— Start Records shown —

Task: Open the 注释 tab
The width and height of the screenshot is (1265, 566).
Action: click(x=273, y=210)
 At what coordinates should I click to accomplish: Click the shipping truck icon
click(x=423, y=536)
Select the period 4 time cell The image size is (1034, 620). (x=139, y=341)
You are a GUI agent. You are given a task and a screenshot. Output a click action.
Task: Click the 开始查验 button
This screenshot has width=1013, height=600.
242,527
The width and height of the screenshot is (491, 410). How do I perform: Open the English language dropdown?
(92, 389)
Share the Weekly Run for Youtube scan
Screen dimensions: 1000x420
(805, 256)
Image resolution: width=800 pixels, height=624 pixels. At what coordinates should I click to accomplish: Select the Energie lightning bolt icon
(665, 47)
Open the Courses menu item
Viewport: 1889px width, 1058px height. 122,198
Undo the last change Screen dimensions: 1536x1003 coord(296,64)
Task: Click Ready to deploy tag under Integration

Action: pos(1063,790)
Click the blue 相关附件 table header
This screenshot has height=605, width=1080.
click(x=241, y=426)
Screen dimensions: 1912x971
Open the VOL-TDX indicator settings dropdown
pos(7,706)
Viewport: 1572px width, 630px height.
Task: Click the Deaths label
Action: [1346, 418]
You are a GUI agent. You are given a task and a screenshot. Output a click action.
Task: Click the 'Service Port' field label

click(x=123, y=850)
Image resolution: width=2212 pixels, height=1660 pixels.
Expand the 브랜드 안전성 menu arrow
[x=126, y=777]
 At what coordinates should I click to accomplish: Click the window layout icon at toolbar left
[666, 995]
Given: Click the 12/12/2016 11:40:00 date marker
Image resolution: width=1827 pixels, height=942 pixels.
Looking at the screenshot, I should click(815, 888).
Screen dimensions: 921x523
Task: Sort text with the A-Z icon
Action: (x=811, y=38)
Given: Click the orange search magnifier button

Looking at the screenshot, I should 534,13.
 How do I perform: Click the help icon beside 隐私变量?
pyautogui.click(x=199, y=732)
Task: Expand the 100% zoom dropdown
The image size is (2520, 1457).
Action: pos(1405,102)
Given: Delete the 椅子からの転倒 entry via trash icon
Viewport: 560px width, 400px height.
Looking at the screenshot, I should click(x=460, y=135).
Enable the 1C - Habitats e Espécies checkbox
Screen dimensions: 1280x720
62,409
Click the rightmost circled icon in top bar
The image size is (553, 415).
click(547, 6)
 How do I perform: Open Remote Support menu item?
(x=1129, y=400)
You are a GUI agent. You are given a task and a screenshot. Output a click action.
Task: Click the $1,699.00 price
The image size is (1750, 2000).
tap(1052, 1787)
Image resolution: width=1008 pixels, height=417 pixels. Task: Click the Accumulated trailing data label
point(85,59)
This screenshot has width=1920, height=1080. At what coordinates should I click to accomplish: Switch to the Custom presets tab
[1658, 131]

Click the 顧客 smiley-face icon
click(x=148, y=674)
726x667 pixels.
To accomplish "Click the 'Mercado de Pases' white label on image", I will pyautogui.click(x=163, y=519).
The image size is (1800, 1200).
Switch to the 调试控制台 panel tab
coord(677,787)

— End Records shown —

Copy out all of the lines above exactly as they are.

Task: Open the 注释 tab
The width and height of the screenshot is (1265, 566).
Action: click(x=273, y=210)
 At what coordinates should I click to accomplish: Click the shipping truck icon
click(x=423, y=536)
Select the period 4 time cell The image size is (1034, 620). (x=139, y=341)
You are a GUI agent. You are given a task and a screenshot. Output a click action.
Task: Click the 开始查验 button
This screenshot has width=1013, height=600.
242,527
The width and height of the screenshot is (491, 410). How do I perform: Open the English language dropdown?
(92, 389)
Share the Weekly Run for Youtube scan
Screen dimensions: 1000x420
(805, 256)
Image resolution: width=800 pixels, height=624 pixels. At what coordinates should I click to accomplish: Select the Energie lightning bolt icon
(665, 47)
Open the Courses menu item
Viewport: 1889px width, 1058px height. 122,198
Undo the last change Screen dimensions: 1536x1003 coord(296,64)
Task: Click Ready to deploy tag under Integration

Action: pos(1063,790)
Click the blue 相关附件 table header
This screenshot has height=605, width=1080.
click(x=241, y=426)
Screen dimensions: 1912x971
Open the VOL-TDX indicator settings dropdown
pos(7,706)
Viewport: 1572px width, 630px height.
Task: Click the Deaths label
Action: [1346, 418]
You are a GUI agent. You are given a task and a screenshot. Output a click action.
Task: Click the 'Service Port' field label

click(x=123, y=850)
Image resolution: width=2212 pixels, height=1660 pixels.
Expand the 브랜드 안전성 menu arrow
[x=126, y=777]
 At what coordinates should I click to accomplish: Click the window layout icon at toolbar left
[666, 995]
Given: Click the 12/12/2016 11:40:00 date marker
Image resolution: width=1827 pixels, height=942 pixels.
Looking at the screenshot, I should click(815, 888).
Screen dimensions: 921x523
Task: Sort text with the A-Z icon
Action: (x=811, y=38)
Given: Click the orange search magnifier button

Looking at the screenshot, I should 534,13.
 How do I perform: Click the help icon beside 隐私变量?
pyautogui.click(x=199, y=732)
Task: Expand the 100% zoom dropdown
The image size is (2520, 1457).
Action: pos(1405,102)
Given: Delete the 椅子からの転倒 entry via trash icon
Viewport: 560px width, 400px height.
Looking at the screenshot, I should click(x=460, y=135).
Enable the 1C - Habitats e Espécies checkbox
Screen dimensions: 1280x720
62,409
Click the rightmost circled icon in top bar
The image size is (553, 415).
click(547, 6)
 How do I perform: Open Remote Support menu item?
(x=1129, y=400)
You are a GUI agent. You are given a task and a screenshot. Output a click action.
Task: Click the $1,699.00 price
The image size is (1750, 2000).
tap(1052, 1787)
Image resolution: width=1008 pixels, height=417 pixels. Task: Click the Accumulated trailing data label
point(85,59)
This screenshot has width=1920, height=1080. At what coordinates should I click to accomplish: Switch to the Custom presets tab
[1658, 131]

Click the 顧客 smiley-face icon
click(x=148, y=674)
726x667 pixels.
To accomplish "Click the 'Mercado de Pases' white label on image", I will pyautogui.click(x=163, y=519).
The image size is (1800, 1200).
Switch to the 调试控制台 panel tab
coord(677,787)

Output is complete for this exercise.